Tim Allen Grunts up a Storm at Rodney’s Place (1989)


(audience cheering) – Here’s a funny guy, comes from Detroit. (man yelling) (audience laughing) Detroit’s a great place. (audience laughing) If you need plugs and points. (audience laughing) But he comes from a family of nine. I guess his mother didn’t feel,
eight was enough, you know. (audience laughing) All right, give it up now for Tim Allen. Okay, here we go, all right Tim. Here we go baby, all right. (audience clapping and cheering) – All right. Thank you very much. Very nice to be here. I just got home seen all my brothers. Seven of them, two sisters,
what a bunch of pigs. (audience laughing) Right? Men are pigs, right ladies? – [Women] Yeah. – Yeah! Yeah right. (men booing) Eh just too bad we own
everything. (laughing) (audience laughing) I’m kidding, I’m kidding. My mom always called us pigs, boy. Seven boys, you little pigs. You little red butted monkey little pigs. (audience laughing) All you do is shit and
eat, that’s all you do. (audience laughing) She said don’t even bother speaking, just grunt like the pigs you are. (playful grunting) She said all men need are three things. (playful grunting) (playful grunting) (playful grunting) (audience laughing) (playful grunting) You don’t think your own man grunts?
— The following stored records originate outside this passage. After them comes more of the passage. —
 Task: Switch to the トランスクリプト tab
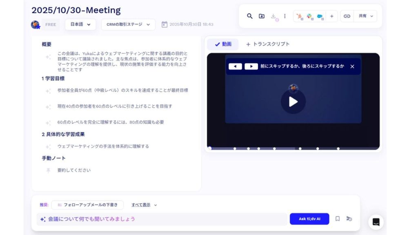pyautogui.click(x=268, y=44)
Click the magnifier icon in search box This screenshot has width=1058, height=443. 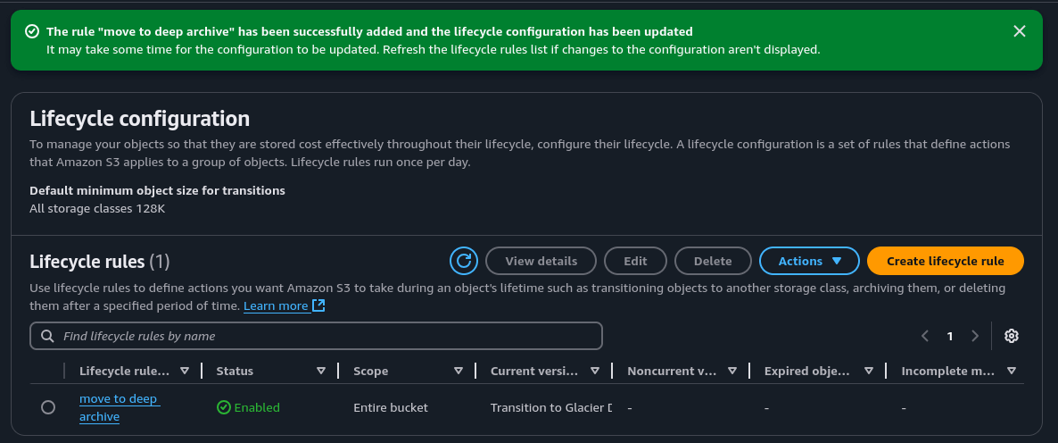[x=46, y=336]
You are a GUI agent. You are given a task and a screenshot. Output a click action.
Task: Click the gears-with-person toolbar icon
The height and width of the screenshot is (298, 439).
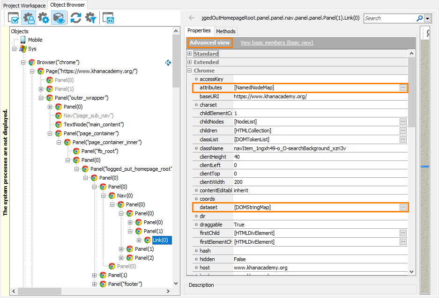click(28, 18)
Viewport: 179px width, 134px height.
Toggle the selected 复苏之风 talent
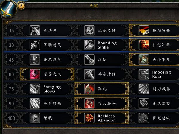(x=47, y=74)
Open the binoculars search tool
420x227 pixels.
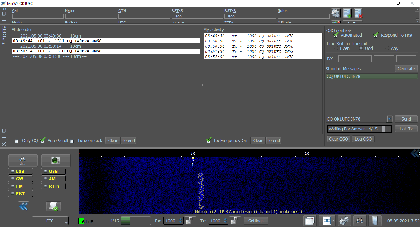pos(360,221)
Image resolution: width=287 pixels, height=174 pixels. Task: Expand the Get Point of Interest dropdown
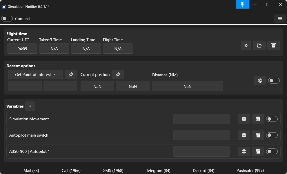coord(36,75)
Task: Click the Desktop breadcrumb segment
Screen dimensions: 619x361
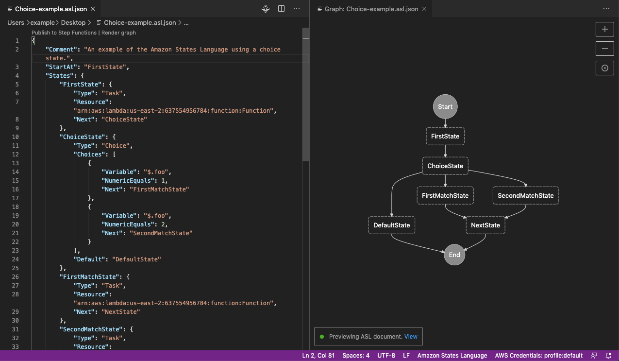Action: (73, 22)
Give ’em a steak, honey you like that? (playful grunting) (audience laughing) (playful grunting) (audience laughing) You want the butter or the salt? (playful grunting)
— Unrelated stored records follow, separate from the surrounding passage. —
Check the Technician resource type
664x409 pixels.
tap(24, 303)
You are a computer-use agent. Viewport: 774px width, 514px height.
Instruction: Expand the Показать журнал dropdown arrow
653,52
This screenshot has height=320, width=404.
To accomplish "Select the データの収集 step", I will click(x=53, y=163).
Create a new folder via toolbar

(audience laughing) She told us the only reason men are alive are for lawn care and vehicle maintenance. (laughing)
(audience laughing) It’s true. I got a lawn tractor. I got a big John Deer
160, thank you, yeah. (audience cheering) Yeah! Yeah, 11 horse, twin cylinder,
hydrostatic drive, yeah. (audience laughing) 42 inch blade, rear bagger, yeah. (playful grunting) Oh yeah. (audience laughing) It’s got headlights in case
I want to mow the fucker at night for some reason, I
don’t know why they’re on there. (audience laughing) They deliver it and all
my neighbors are like, flies on maneuver. I’ve got eight grown men standing around. (playful grunting) Oh yeah, look at that. (playful grunting) (audience laughing) And I understood them
and that bothered me. (audience laughing) My mother said men aren’t men until they can find their way to Sears. ‘Cause I love Sears, oh yeah. That Craftsman tool department. (playful grunting) I walk in there, my nipples get rock hard. (playful grunting)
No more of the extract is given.